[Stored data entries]
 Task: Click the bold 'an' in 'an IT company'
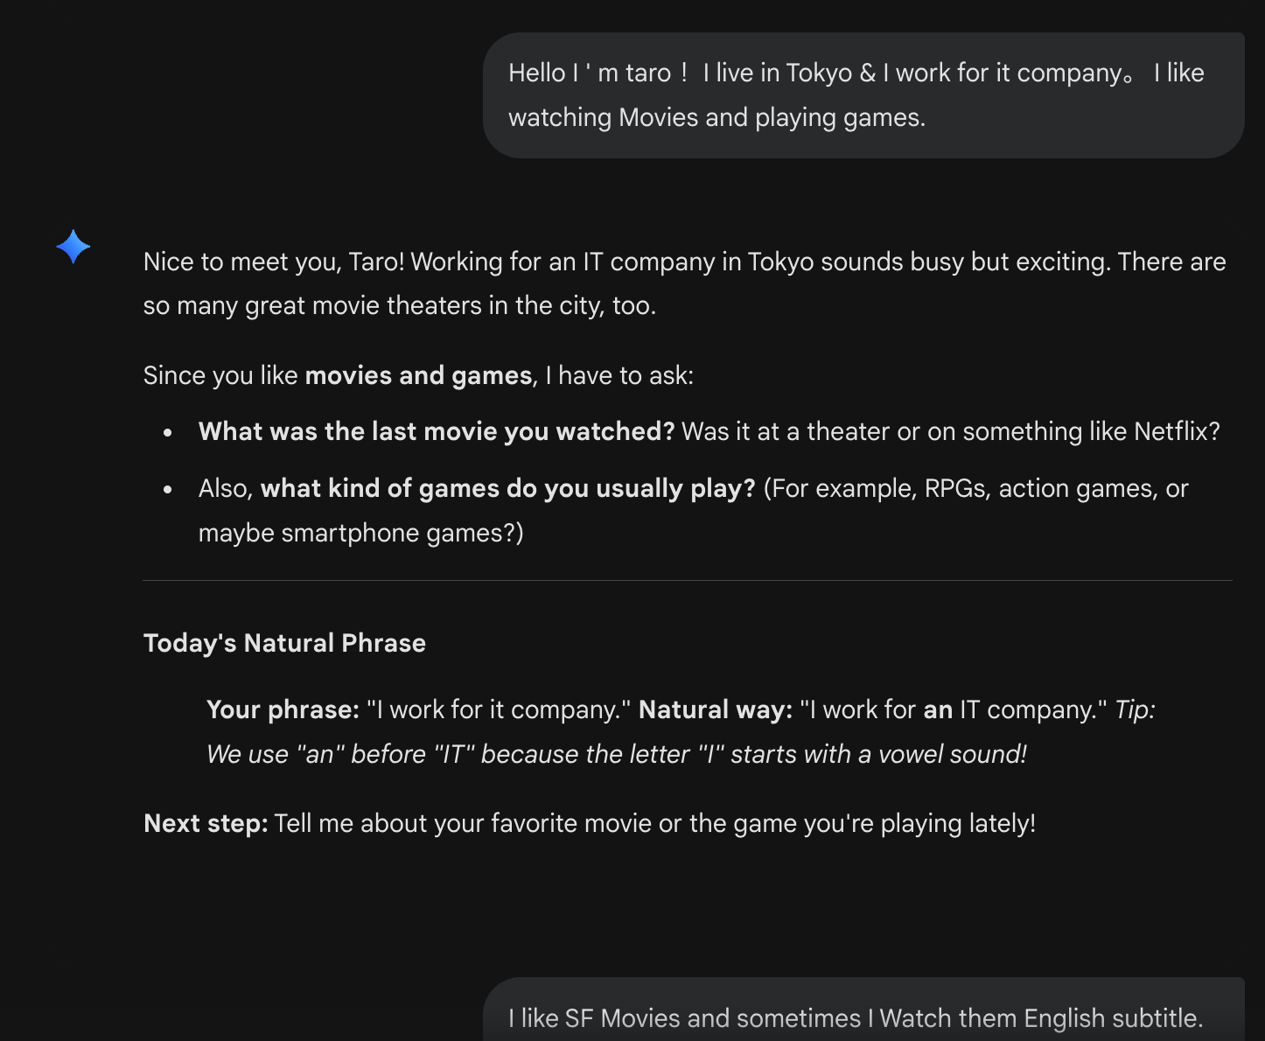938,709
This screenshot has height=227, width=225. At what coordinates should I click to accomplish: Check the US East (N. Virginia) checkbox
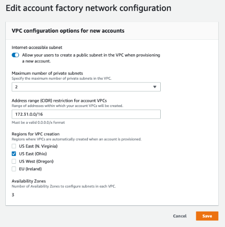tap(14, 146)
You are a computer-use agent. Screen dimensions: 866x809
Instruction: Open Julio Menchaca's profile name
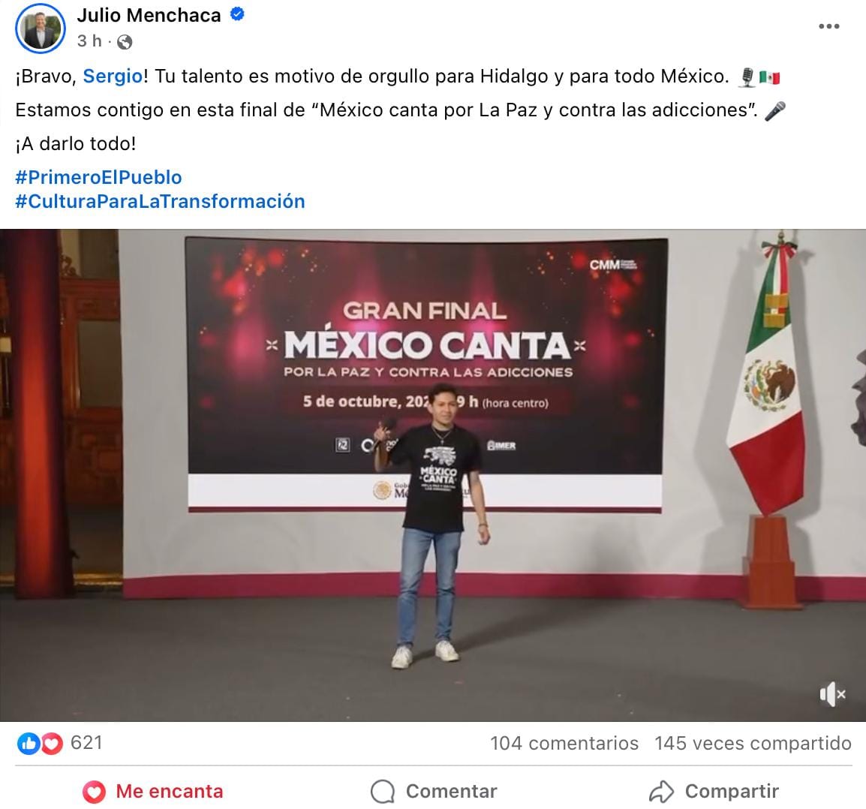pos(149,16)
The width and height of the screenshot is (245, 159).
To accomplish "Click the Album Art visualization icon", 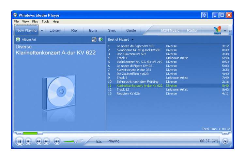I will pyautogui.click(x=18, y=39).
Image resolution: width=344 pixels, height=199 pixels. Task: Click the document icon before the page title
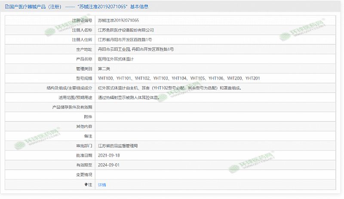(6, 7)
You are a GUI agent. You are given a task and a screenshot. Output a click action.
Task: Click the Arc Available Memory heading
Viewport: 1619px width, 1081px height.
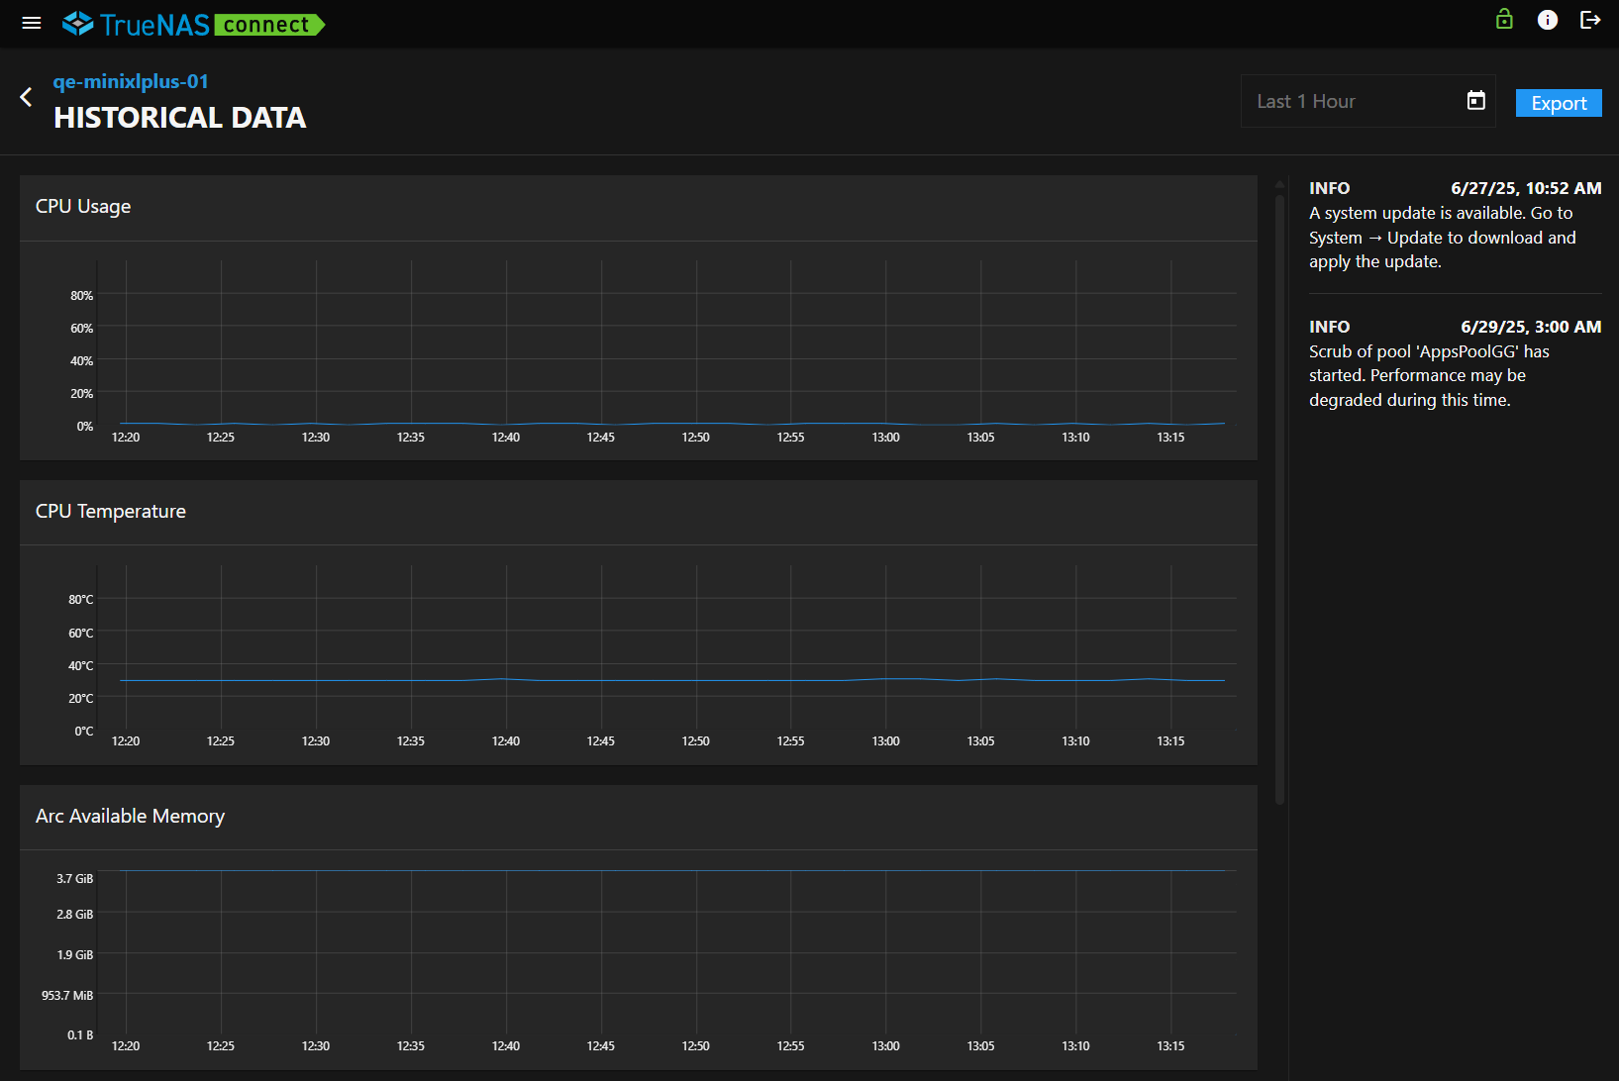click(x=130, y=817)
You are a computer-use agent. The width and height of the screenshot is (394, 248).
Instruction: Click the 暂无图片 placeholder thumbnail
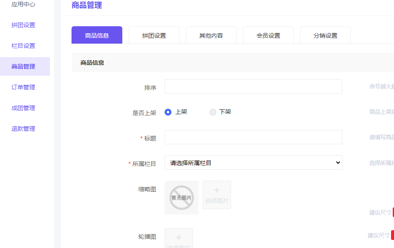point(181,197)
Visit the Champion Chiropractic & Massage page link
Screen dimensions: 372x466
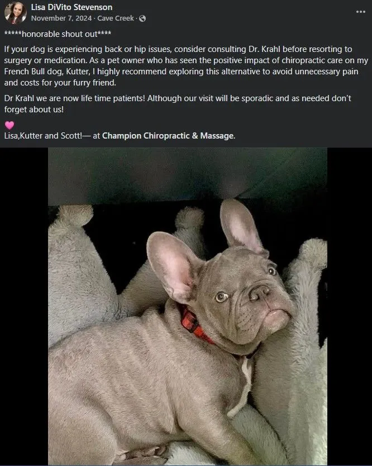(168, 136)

▶ EXERCISE:
Retype, exactly as written, each line from the one containing "Visit the Champion" through the end of the data above, and leave out every picture.

▶ ANSWER FOR THIS EXERCISE:
Visit the Champion Chiropractic & Massage page link
Screen dimensions: 372x466
(168, 136)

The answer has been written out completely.